The FTC is making a move to halt the planned assimilation of Wild Oats markets by the Whole Foods collective, on the grounds that it would raise prices for consumers. This seems unlikely for precisely the reason cited in the article linked above: Whole Foods isn’t just competing with other organic food stores, it’s competing with all other supermarkets. One of the big benefits of Whole Foods, in fact, has been the way it’s pushed traditional groceries and supermarkets to stock a wider array of organic, vegetarian, and humanely-produced food products, so that it’s now relatively easy to find (say) cage-free eggs at the neighborhood Giant or Safeway. Given the size of the average Whole Foods store, they’re only viable if they’re appealing to large numbers of people who aren’t die-hard organic consumers, which means their leeway to inflate prices is going to be constrained by competition from mainstream groceries even if all the local organic markets go under. The FTC apparently disagrees, asserting:
In addition, premium natural and organic supermarkets seek a different customer than do traditional grocery stores,. Whole Foods’ and Wild Oats’ customers are buying something more than just the food product — they are seeking a shopping “experience,” where environment can matter as much as price.
So they’re being punished for having nicer stores?
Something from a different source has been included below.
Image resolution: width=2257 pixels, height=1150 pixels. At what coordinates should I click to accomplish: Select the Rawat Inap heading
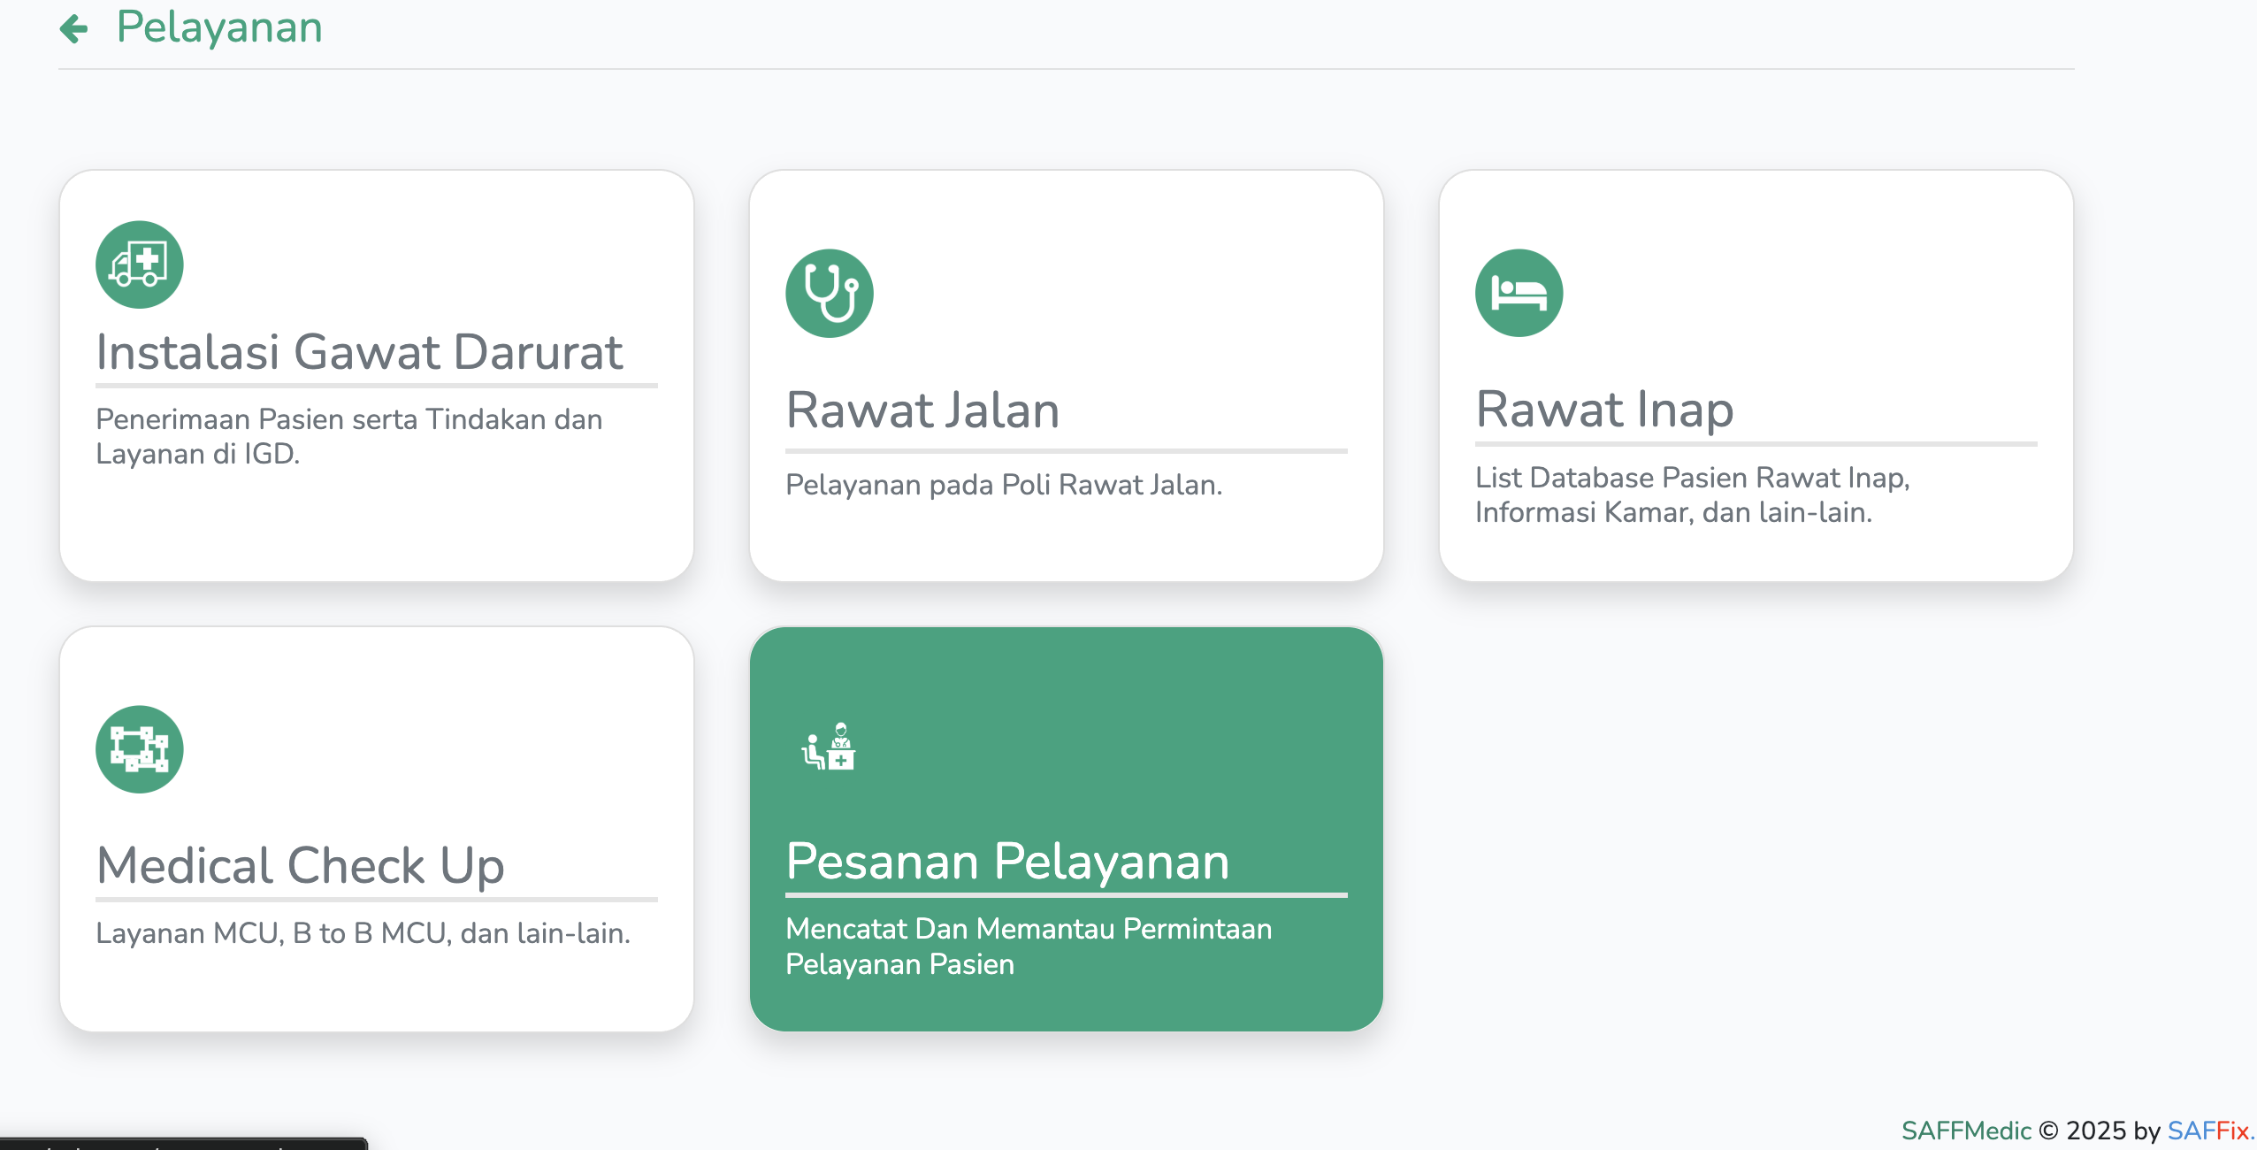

Even if we grant the agency’s premises, though, the FTC’s view is a little perplexing. Just eyeballing the companies’ respective websites, it looks like there are about 70 Wild Oats stores and somewhere in the ballpark of 180 Whole Foods stores in the United States, and very few of them appear to be in direct competition. That is, the vast majority of the Wild Oats stores seem to be located in states or cities where there isn’t a Whole Foods. Unless people are routinely driving long distances for their week’s groceries, then, there are relatively few cases where the merger would reduce the number of local options even within this niche market.